Au Théâtre Michel, M. Denys Amiel joue ce jeu dangereux de troubler la digestion laborieuse d'un public encore tout échauffé de homard et d'épices. Au lieu des calembredaines habituelles de ce théâtre, il nous impose trois actes pathétiques mais un peu confus, et nous oblige de résoudre divers problèmes urgents. Un ménage, aussi uni soit-il, ne vit pas impunément dans une société pourrie; c'est pourquoi ses héros se décident à fuir Paris, hélas, déjà trop malades pour avoir le courage de partir seuls; et ils cèdent à la tentation d'emmener un autre couple. Que feraient-ils dès lors, à la campagne, sinon jouer aux quatre coins, et se trahir les uns les autres? Le jeu achevé, M. Denys Amiel se demande et nous oblige à nous demander pourquoi la trahison de la femme ne saurait être mise en balance avec la trahison de l'homme. Dans un second acte magistral où s'opposent les deux douleurs: celle de Mlle Eve Francis, toute de jalousie et d'humiliation, et celle autrement plus tragique de M. Baur, l'auteur est entraîné plus loin qu'il ne voudrait et jusqu'à poser cette question qui rejoint la métaphysique: pourquoi, en dépit de nous-mêmes, le don du corps est-il d'une importance qui nous dépasse? pourquoi ce retentissement presque infini d'une action si ordinaire? La pire utopie du dix-huitième siècle, c'est d'avoir considéré si légèrement ce qu'il croyait n'être que l'échange de deux fantaisies... Mais Denys Amiel a pitié enfin d'un public congestionné et il décide que le bonheur du Couple doit être sauvegardé par le mensonge. Il faut que la femme nie sa trahison, il faut qu'elle mente parce qu'elle sait bien que l'homme ne pardonnerait pas, ou que son pardon ne servirait de rien contre la réalité d'un acte une fois commis et qui l'est pour l'éternité. M. Denys Amiel, aussi habile qu'aucun de ses confrères, nous paraît plus que la plupart soucieux d'atteindre la vérité humaine; depuis la Souriante Madame Beudet, nous savions que son ambition dépasse le succès immédiat; c'est un artiste.

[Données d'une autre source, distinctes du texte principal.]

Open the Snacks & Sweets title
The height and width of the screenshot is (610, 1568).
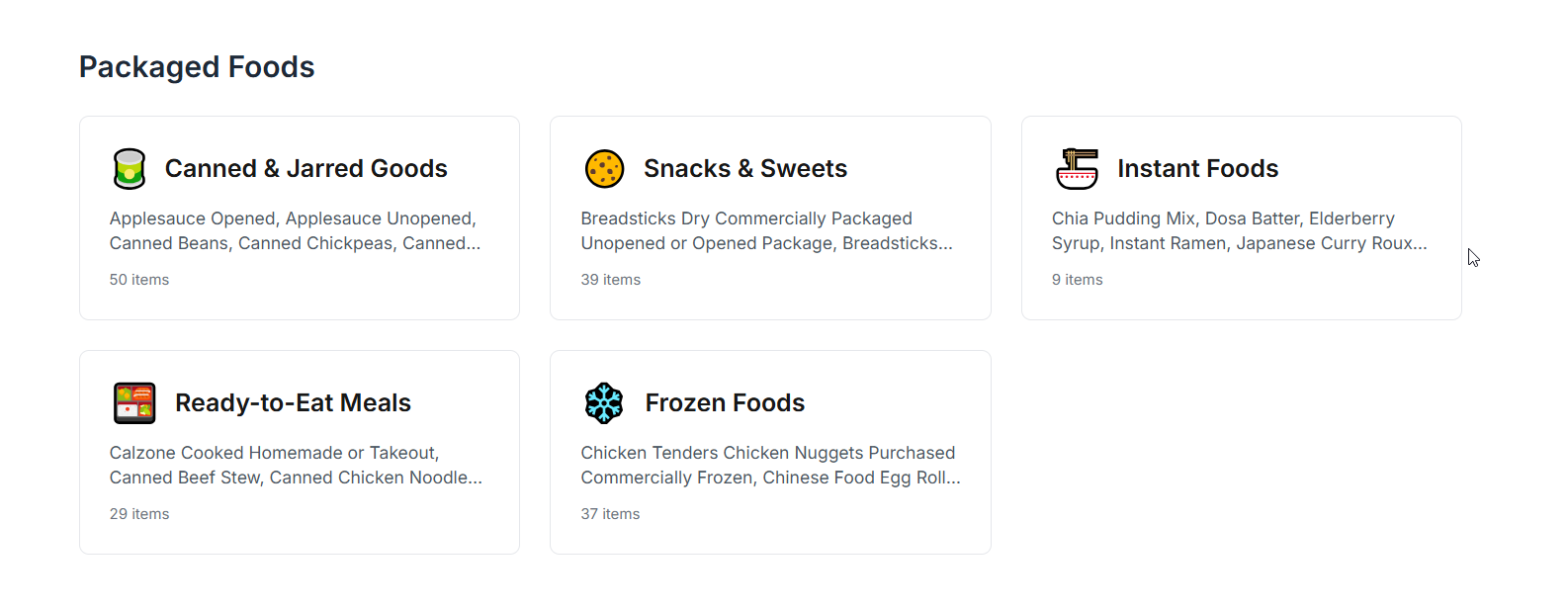pos(745,169)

Le Voile du souvenir est une assez bonne pièce de la série qu'il faut bien qualifier série Gaston Baty. Sur tous les tréteaux où sont utilisés les dons admirables de ce metteur en scène, nous sommes sûrs d'être transportés dans d'exotiques pays, et qu'il y aura force simouns, tempêtes de sable, bruits de coulisse à nous faire froid dans le dos. Une jeune fille, qui chante dans des salons à Paris, est réduite par la famine à se réfugier au Maroc, chez un frère dont la femme est une mégère. Par coup de tête, cette étrange jeune fille s'enfuit avec un marchand de cochons. Comme elle lui résiste, il la jette dehors en pleine tempête Baty. Poursuivie par un satyre marocain, dans une longue scène muette comme les adore M. Baty, la pauvre jeune fille doit bien se rabattre sur le marchand de cochons... puis elle apprend qu'elle est lâchée par son fiancé de Paris; sa vie ancienne ne lui apparaît plus embellie dans le souvenir, mais telle qu'elle était réellement, humiliée et misérable; elle essayera donc d'être heureuse avec le bon et grossier marchand de cochons.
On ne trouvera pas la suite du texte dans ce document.